Em consequência lógica de tudo quanto que se disse, e rebatendo directamente o que se diz nas conclusões de recurso, atendendo à qualificada (gravemente culposa) conduta da vítima, a circunstância de o outro veículo circular um pouco acima da velocidade máxima legalmente permitida (cfr. factos provados 9 e 10), que a recorrente descreve como “imprudência” (cfr. conclusões 5 e 9), não permite considerar responsável, em qualquer medida, o condutor daquele outro veículo.
Nas conclusões de recurso, a recorrente alega ainda que houve violação do artigo 503.º, n.º 3, do CC, consubstanciada no facto de o Tribunal recorrido ter desconsiderado a presunção de culpa sem que o condutor do outro veículo a tenha ilidido (cfr. conclusões 7 e 8).
Sucede, porém, desde logo, que os factos não suportam a alegação da recorrente.
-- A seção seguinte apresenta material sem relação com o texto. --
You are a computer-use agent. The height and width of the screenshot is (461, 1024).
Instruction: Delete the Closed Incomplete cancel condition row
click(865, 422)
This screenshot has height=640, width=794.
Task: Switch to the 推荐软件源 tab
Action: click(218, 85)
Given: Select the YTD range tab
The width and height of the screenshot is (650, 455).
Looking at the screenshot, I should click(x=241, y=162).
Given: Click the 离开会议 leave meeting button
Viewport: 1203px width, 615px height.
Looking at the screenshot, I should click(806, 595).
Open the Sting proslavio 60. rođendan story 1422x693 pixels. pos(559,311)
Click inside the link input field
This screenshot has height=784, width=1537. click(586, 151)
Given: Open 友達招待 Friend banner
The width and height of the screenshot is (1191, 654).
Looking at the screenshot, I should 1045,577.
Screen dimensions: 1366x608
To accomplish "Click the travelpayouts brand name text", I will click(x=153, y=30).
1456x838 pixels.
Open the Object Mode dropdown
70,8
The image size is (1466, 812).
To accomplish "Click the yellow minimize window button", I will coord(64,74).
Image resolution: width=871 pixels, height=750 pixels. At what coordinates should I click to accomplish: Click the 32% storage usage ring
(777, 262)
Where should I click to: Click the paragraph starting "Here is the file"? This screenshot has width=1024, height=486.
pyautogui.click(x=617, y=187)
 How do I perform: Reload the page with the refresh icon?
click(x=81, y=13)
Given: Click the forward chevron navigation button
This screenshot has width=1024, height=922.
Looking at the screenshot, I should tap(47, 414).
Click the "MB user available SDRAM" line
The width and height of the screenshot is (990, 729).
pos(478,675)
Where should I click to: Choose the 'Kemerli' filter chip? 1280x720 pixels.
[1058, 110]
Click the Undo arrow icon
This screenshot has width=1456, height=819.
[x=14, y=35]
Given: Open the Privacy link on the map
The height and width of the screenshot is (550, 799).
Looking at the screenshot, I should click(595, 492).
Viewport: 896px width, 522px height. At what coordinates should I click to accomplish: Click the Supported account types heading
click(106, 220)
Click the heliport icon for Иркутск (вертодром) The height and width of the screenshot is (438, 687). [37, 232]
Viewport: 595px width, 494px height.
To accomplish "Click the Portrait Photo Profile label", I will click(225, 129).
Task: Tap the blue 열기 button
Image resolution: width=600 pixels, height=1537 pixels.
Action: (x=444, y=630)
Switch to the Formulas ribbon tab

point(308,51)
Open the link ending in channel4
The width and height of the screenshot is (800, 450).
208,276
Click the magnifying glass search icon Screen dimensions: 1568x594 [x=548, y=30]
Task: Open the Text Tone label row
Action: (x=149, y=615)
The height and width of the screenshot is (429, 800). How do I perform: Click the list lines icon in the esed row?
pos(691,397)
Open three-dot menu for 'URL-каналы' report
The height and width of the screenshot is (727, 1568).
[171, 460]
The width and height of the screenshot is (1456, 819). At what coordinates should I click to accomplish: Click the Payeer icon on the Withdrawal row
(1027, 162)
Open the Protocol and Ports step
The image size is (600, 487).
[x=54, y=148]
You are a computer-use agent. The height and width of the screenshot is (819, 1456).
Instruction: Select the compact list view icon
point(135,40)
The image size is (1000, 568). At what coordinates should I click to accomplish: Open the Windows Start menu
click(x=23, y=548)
Não se encontra nenhum facto provado do qual resulte que o condutor do outro veículo conduzia este por conta de outrem. Pelo contrário, consta da factualidade não provada que o condutor do outro veículo conduzia por conta e sob as ordens e orientações da proprietária do veículo, aqui 2.ª ré (cfr. facto não provado 2). O artigo 503.º, n.º 3, do CC não é, então, aplicável ao caso dos autos por falta dos pressupostos, pelo que fica afastada a hipótese da sua violação.